正直に言えば、欧米やヨーロッパの映画祭で評価されやすいのは、もっとアイドル業界を西洋的価値観の文脈ではっきりと批判的に描いた作品だと思います。それは間違いない。でも、この映画を作るにあたって一番考えたのは、「この作品を誰に届けたいのか」ということでした。
一番届けたかったのは「アイドル業界の中で生きている人たち」
——どういう意味でしょうか?
深田:やっぱり一番届けたかったのは、アイドル業界の中で生きている人たち。アイドル業界をモチーフに批評的に描き、それをもう一度業界にフィードバックする。作品を投げ返して、「ちょっと考えてみてもらう」きっかけになればいい。うまくいけば何か変化が生まれるかもしれない。そういう意味で、コンセプチュアルアートに近い作品だと思っています。
アイドル業界を単純化してデフォルメし、悪質な事務所に搾取される、か弱いアイドルたちを悲劇的に描けば、アイドル業界に批判的なヨーロッパのメディアや批評家には分かりやすく受け取ってもらえたと思います。でも、そうしてしまうと、描かれた「アイドル業界」は、実際にその中で生きている人たちにとってはリアルではなくなってしまう。結果的に、当事者にとっては他人事になってしまうんですよね。

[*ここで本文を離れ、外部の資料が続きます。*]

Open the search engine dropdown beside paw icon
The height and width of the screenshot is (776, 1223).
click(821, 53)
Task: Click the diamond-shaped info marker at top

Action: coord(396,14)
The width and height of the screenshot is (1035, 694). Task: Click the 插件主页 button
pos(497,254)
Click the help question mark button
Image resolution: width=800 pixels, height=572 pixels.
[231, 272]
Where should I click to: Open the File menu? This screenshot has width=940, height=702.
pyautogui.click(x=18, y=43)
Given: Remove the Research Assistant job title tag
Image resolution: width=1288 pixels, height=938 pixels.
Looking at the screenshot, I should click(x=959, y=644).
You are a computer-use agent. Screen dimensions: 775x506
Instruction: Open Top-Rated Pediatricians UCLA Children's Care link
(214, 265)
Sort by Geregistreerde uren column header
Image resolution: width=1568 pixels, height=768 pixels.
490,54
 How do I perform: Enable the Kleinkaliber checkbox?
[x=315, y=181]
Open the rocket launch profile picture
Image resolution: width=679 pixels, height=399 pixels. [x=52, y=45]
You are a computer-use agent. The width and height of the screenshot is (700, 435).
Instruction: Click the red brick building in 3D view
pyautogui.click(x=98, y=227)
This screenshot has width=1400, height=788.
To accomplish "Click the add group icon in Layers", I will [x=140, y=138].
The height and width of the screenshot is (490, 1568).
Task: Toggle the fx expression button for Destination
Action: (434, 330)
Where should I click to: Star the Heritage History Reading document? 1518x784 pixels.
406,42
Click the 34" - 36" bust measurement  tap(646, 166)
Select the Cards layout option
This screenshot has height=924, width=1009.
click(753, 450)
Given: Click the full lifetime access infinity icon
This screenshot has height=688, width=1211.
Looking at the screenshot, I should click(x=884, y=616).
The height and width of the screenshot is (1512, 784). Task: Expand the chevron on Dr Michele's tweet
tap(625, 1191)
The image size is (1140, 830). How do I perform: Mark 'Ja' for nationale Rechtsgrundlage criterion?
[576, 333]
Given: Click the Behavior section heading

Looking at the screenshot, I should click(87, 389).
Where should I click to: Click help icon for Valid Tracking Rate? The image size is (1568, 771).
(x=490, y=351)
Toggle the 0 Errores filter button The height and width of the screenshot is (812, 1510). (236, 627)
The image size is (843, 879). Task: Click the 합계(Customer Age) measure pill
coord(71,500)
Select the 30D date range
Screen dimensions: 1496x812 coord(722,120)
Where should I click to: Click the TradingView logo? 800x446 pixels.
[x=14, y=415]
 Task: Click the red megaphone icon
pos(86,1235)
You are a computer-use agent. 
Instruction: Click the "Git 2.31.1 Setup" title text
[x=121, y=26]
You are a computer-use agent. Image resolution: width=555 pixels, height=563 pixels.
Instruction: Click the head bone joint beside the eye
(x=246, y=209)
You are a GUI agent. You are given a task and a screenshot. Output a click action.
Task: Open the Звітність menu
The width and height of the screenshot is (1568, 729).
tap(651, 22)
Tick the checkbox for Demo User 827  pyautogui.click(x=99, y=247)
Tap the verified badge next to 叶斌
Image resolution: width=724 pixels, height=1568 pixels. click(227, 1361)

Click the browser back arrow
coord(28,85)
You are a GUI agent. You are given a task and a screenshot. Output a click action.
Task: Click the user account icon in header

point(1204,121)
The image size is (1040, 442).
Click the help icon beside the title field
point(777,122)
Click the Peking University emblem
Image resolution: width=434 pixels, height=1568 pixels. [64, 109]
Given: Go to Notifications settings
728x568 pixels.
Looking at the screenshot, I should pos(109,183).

だからこそ、アイドル業界の複雑さを、単純化せずにそのまま描くこと、等身大で描くことが重要だと思いました。そうすることで、アイドル業界にいる人たちにも、この作品を他人事ではなく、より自分事として受け止めてもらえるかもしれない。それが、この先にとってとても大切なことだったと感じています。
——そんな本作を東宝が制作・配給することには、どんな意義を感じていますか。
深田:東宝配給というのは、完全に成り行きではあるのですが、プロデューサーから聞いたときは正直、面白いなと思いました。この作品をコンセプチュアルアート的なものとして捉えるなら、アイドルが作品づくりの根幹に関わっている、その当事者性が重要になる。その作品を、芸能界・興行のど真ん中にいる東宝が制作・配給するというのは、言ってみれば「最後に龍の目に筆を入れる」ような感覚がありました。
——最後に、深田監督が今、特に関心を持っているテーマがあれば教えてください。
深田:最近気になっているのは「バックラッシュ」です。大学で教える立場でもあるので、表現の多様性やマイノリティの権利について話すなかで、「最近の過剰なポリコレは問題だ」という反発を、若い世代からも感じることがあります。
ただ、そこで立ち止まって考えたい。目の前にある結果だけを見ると不均衡に見えるところもあるかもしれないけれど、「なぜその権利が求められてきたのか」という背景や歴史を振り返ることが大切だと思っています。女性専用車両の議論なども、文脈を無視してしまうと、「女性だけ優遇されてずるい」という短絡的な対立に陥ってしまう。目の前の現象だけで判断せず、歴史や文脈を踏まえて考える姿勢が、いまこそ求められているんじゃないかと思います。